### The problem
Reproduce the Giant Trance forum thread starting at "Hey, looking into" and ending at "Cummings on Vimeo.", swapping "chainguide" for "bash guard".

# Giant Trance- light DH and trails



## cummings (May 21, 2005)

Hey, looking into picking up a light all around bike. Something to hit the trails, light DH training, maybe a little jumping/4x type stuff. I've scoped out the new 2009 Giant Trance X3. Seeing a super fast guy rip around at the local hill on one made me look into it. Plus its only $2000. I dont want some 6" bike like a reign, since I want it noticeably different from my Devinci Wilson. I would keep it pretty stock, except throwing on a chainguide, and new bars and stem (deity dirty30's). I'm really only looking for input on mainly this bike, since its easy for me to get. Here's a pic, and a vid of me at the local spot I ride at. It would mainly be riding like this. Let me know what ya think.




day at meadowlilly from Matt Cummings on Vimeo.


----------



## CaliforniaNicco (Oct 13, 2008)

I own a trance as my DS/light dirt jumping/AM machine, and then my 7point for all the really gnargnar stuff. The trance works great for me, but I'm in the process of some major upgrades.
I've been switching out forks, stems, bars, pedals, and other little things to find the perfect fit. It is a great bike to customize. It does great for jumping, but greater on the trail. As an AM bike with a short(er) stem, it performs great on the ups and downs, and handles rock gardens almost as well as my full float DH bike. For 4.2 inches of travel, it performs immensely well. My $.02


----------



## CountryBoy (Oct 24, 2006)

### Record set
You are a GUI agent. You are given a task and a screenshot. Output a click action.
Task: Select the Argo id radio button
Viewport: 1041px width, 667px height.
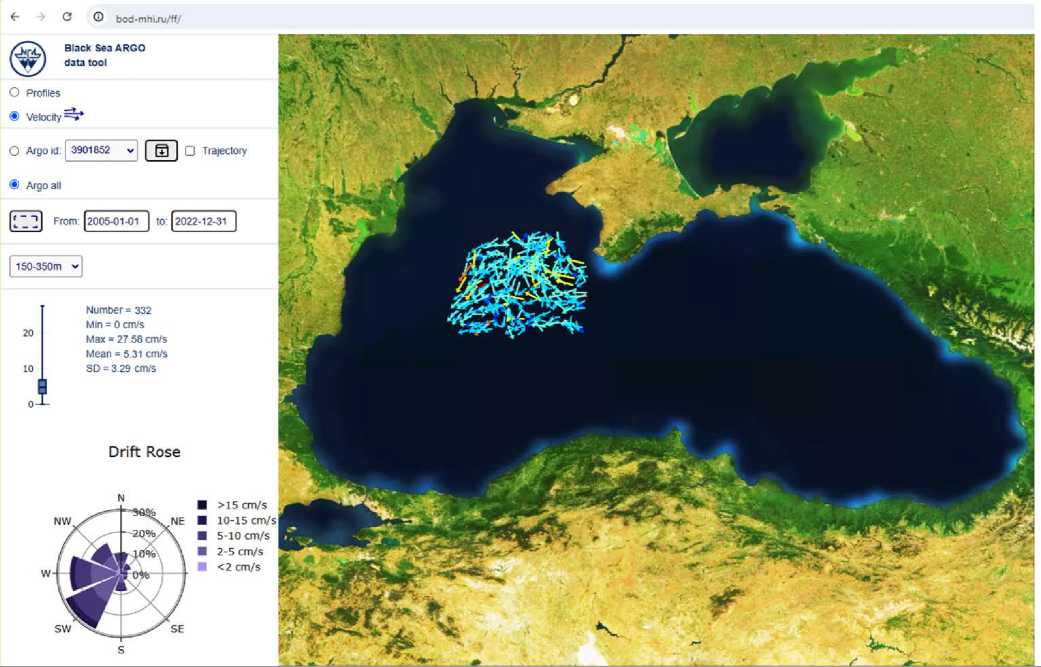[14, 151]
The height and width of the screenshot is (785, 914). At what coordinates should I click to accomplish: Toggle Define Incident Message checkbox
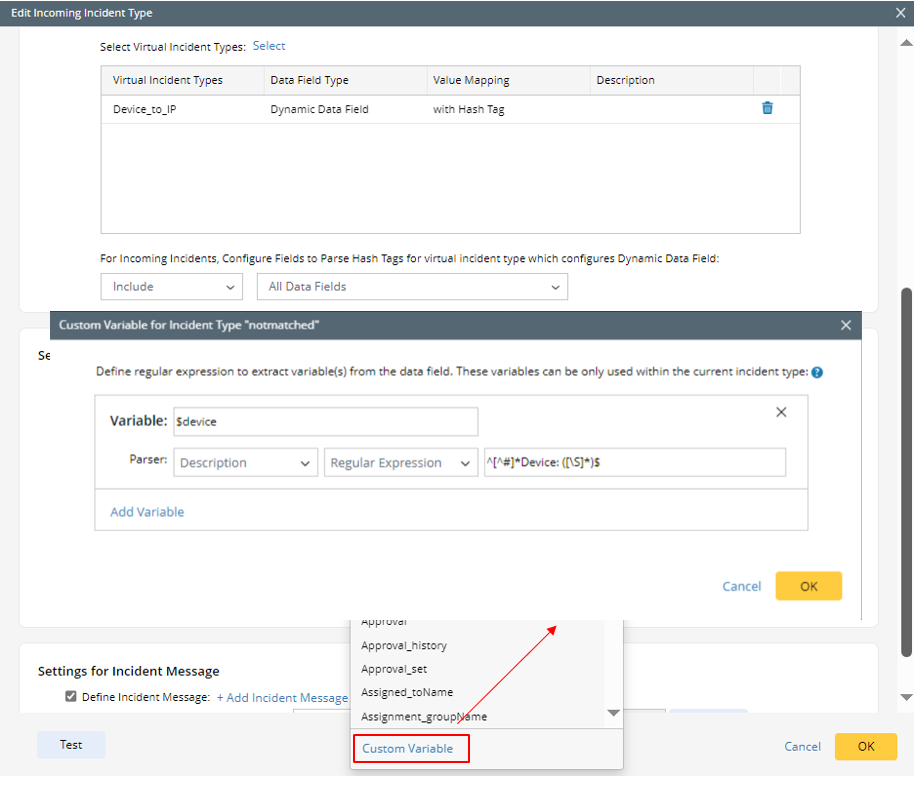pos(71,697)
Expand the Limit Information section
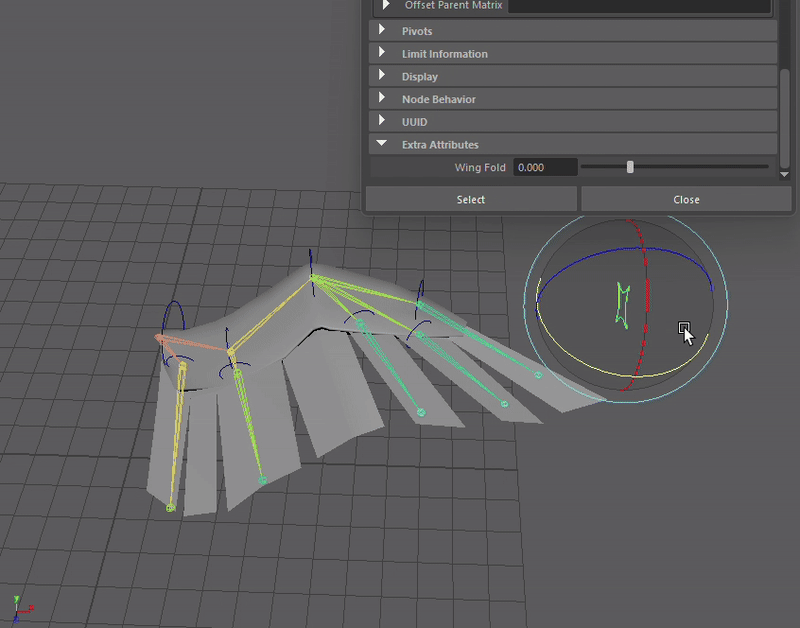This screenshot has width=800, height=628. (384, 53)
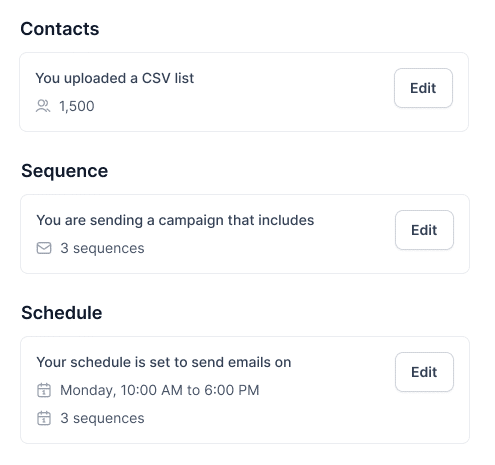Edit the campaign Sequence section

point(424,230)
...
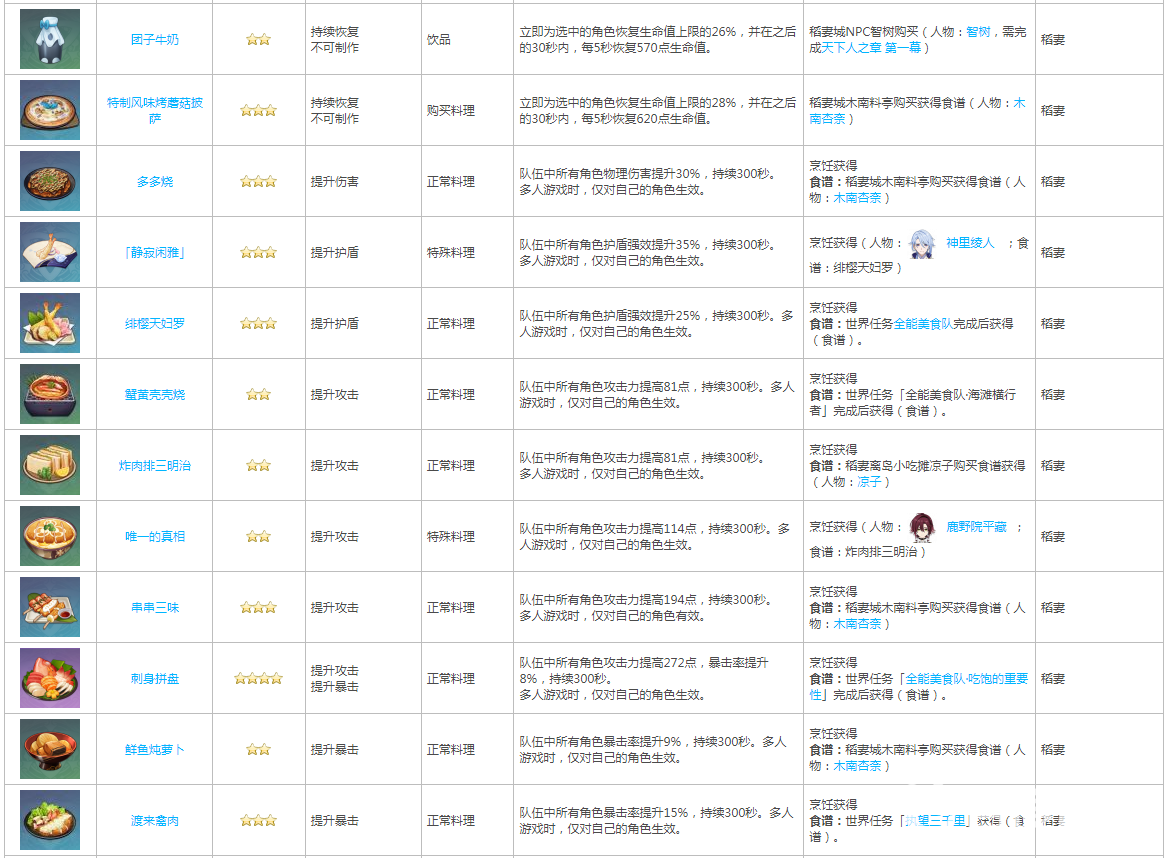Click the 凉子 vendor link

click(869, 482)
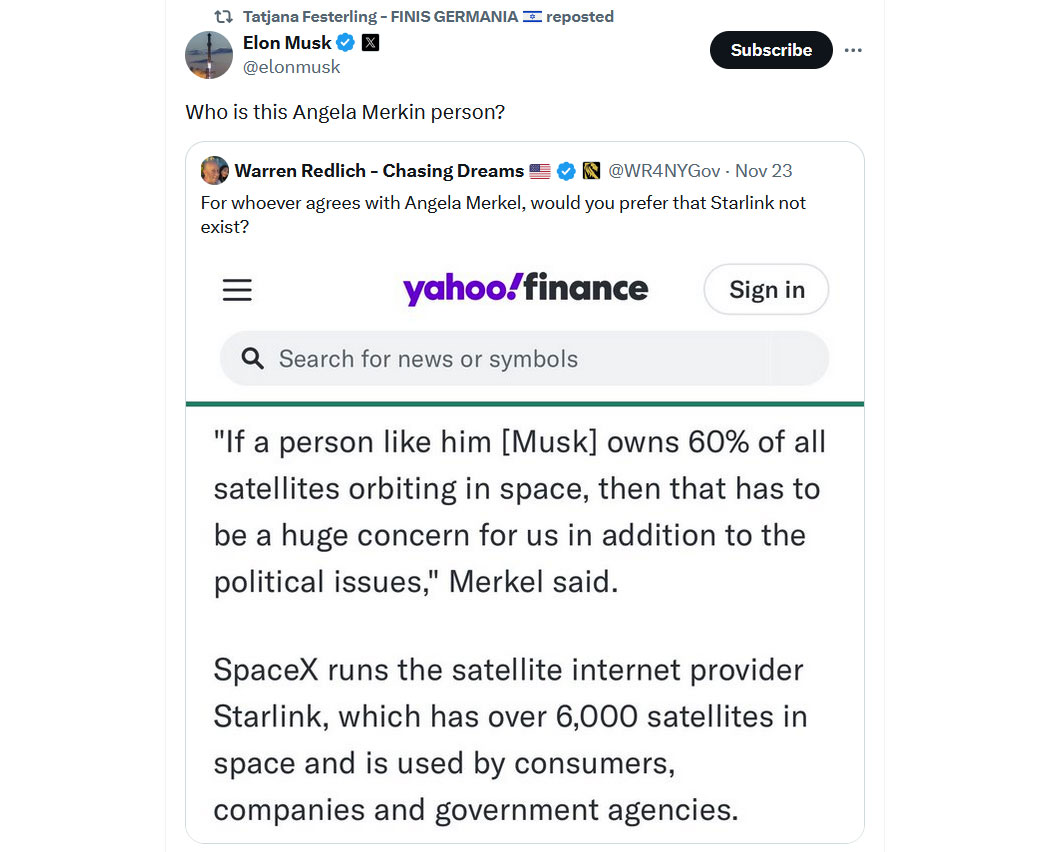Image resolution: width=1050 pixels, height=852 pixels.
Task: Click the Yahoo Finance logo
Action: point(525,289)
--
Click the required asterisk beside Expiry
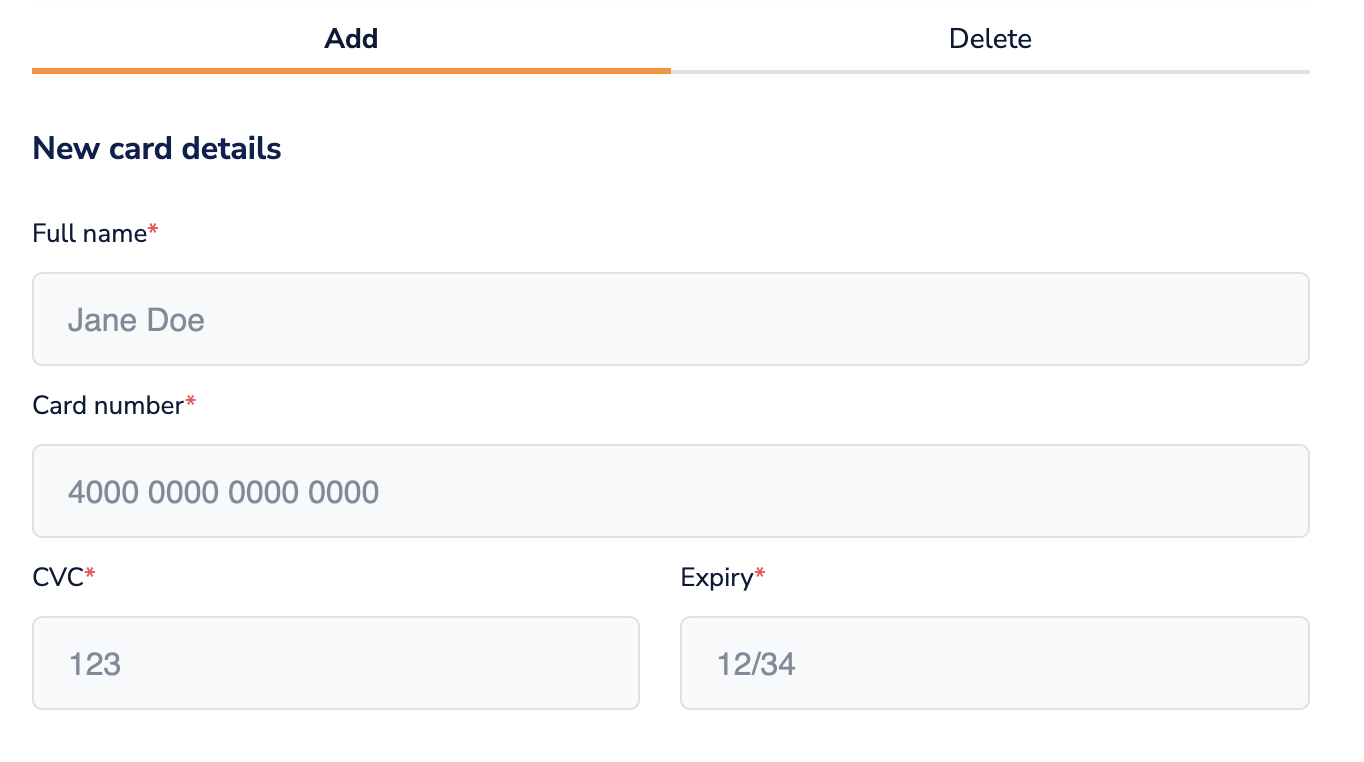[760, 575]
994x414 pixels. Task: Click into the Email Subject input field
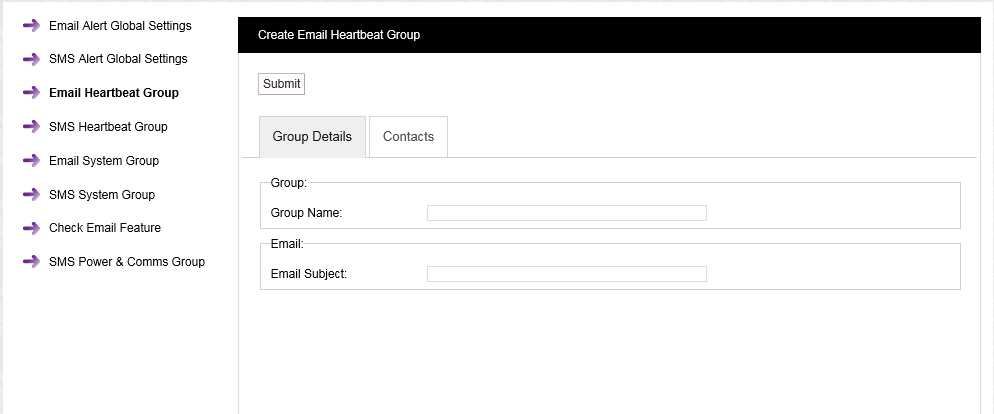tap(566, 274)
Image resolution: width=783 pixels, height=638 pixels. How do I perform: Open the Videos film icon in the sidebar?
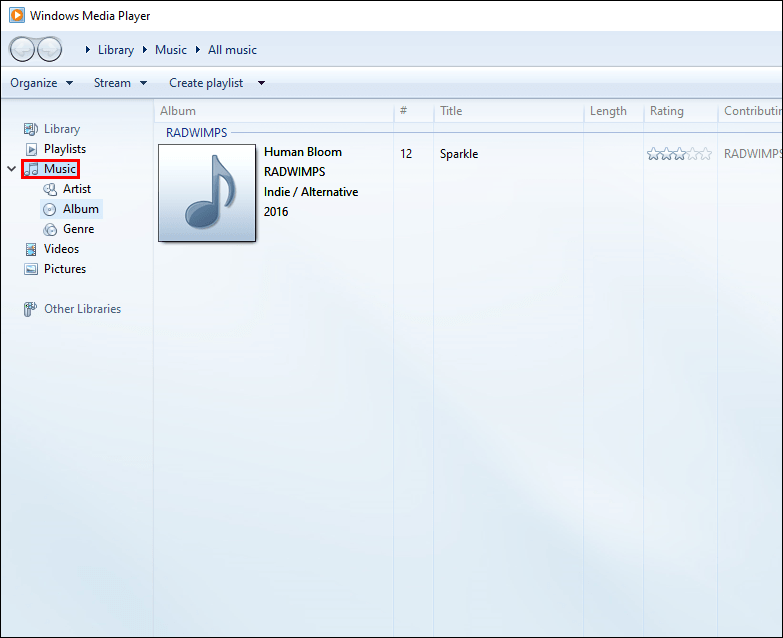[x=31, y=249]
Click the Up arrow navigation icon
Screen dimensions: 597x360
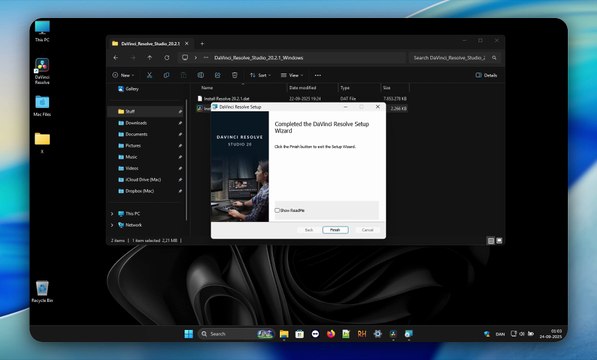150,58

### Solution to the exercise
Hey, looking into picking up a light all around bike. Something to hit the trails, light DH training, maybe a little jumping/4x type stuff. I've scoped out the new 2009 Giant Trance X3. Seeing a super fast guy rip around at the local hill on one made me look into it. Plus its only $2000. I dont want some 6" bike like a reign, since I want it noticeably different from my Devinci Wilson. I would keep it pretty stock, except throwing on a bash guard, and new bars and stem (deity dirty30's). I'm really only looking for input on mainly this bike, since its easy for me to get. Here's a pic, and a vid of me at the local spot I ride at. It would mainly be riding like this. Let me know what ya think.




day at meadowlilly from Matt Cummings on Vimeo.